Submitted to: Agronomy Journal
Publication Type: Peer Reviewed Journal
Publication Acceptance Date: 5/4/2005
Publication Date: 7/13/2005
Citation: Ma, L., Hoogenboom, G., Ahuja, L.R., Nielsen, D.C., Ascough II, J.C. 2005.Development and evaluation of the RZWQM-CROPGRO hybrid model for soybean production. Agronomy Journal. 97:1172-1182. Interpretive Summary: Computer simulation models developed for agricultural applications have simulated processes differently based on the problems they were designed to solve. The Root Zone Water Quality Model (RZWQM) emphasizes water and soil quality while employing a non-detailed generic crop growth component. The CROPGRO model has a more detailed crop model (simulating yield components and phenology), with less attention given to soil processes. This study reports comparisons of results from a hybrid model in which the crop production model from CROPGRO is used within the RZWQM in place of its generic crop growth component and results from the original CROPGRO model. Very few differences were noted between the results from the original and hybrid models. Therefore, the hybrid model will allow users the opportunity for generating detailed crop development results while also obtaining detailed soil and water quality results.

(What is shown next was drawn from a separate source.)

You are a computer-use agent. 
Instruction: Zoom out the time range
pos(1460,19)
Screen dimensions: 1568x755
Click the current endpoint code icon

Technical Abstract: It is a common practice for agricultural system modelers to develop or enhance their models by incorporating or combining existing modules from other models to improve the functionality of certain model components. In this study, the CROPGRO plant growth model from DSSAT (Decision Support System for Agrotechnology Transfer) was linked to the Root Zone Water Quality Model (RZWQM) to improve crop production simulation in RZWQM. In the hybrid model, RZWQM provided CROPGRO with daily soil water and soil nitrogen (N), and potential evapotranspiration (PET), whereas CROPGRO fed back to RZWQM with root distribution, leaf area index, and other plant growth and development variables as needed. The RZWQM-CROPGRO hybrid model was then evaluated against the original DSSAT-CROPGRO model using several datasets from the literature. These testing datasets represented various drought conditions and had various levels of detail in data collection. Results showed that the RZWQM-CROPGRO hybrid model simulated higher water stress than the original DSSAT-CROPGRO model because of high potential evapotranspiration (PET) simulated by RZWQM. Therefore, it was necessary to modify some of the cultivar coefficients originally calibrated for the DSSAT-CROPGRO model. Although, based on the F-test and paired t-test, there was no overall or consistent significant difference between the simulated outputs of RZWQM-CROPGRO and DSSAT-CROPGRO models, the RZWQM-CROPGRO hybrid model did improve responses of soybean production to water treatments under certain conditions. Therefore, this hybrid model may be used as a surrogate for RZWQM users to conduct detailed simulation of crop production in addition to addressing water quality concerns.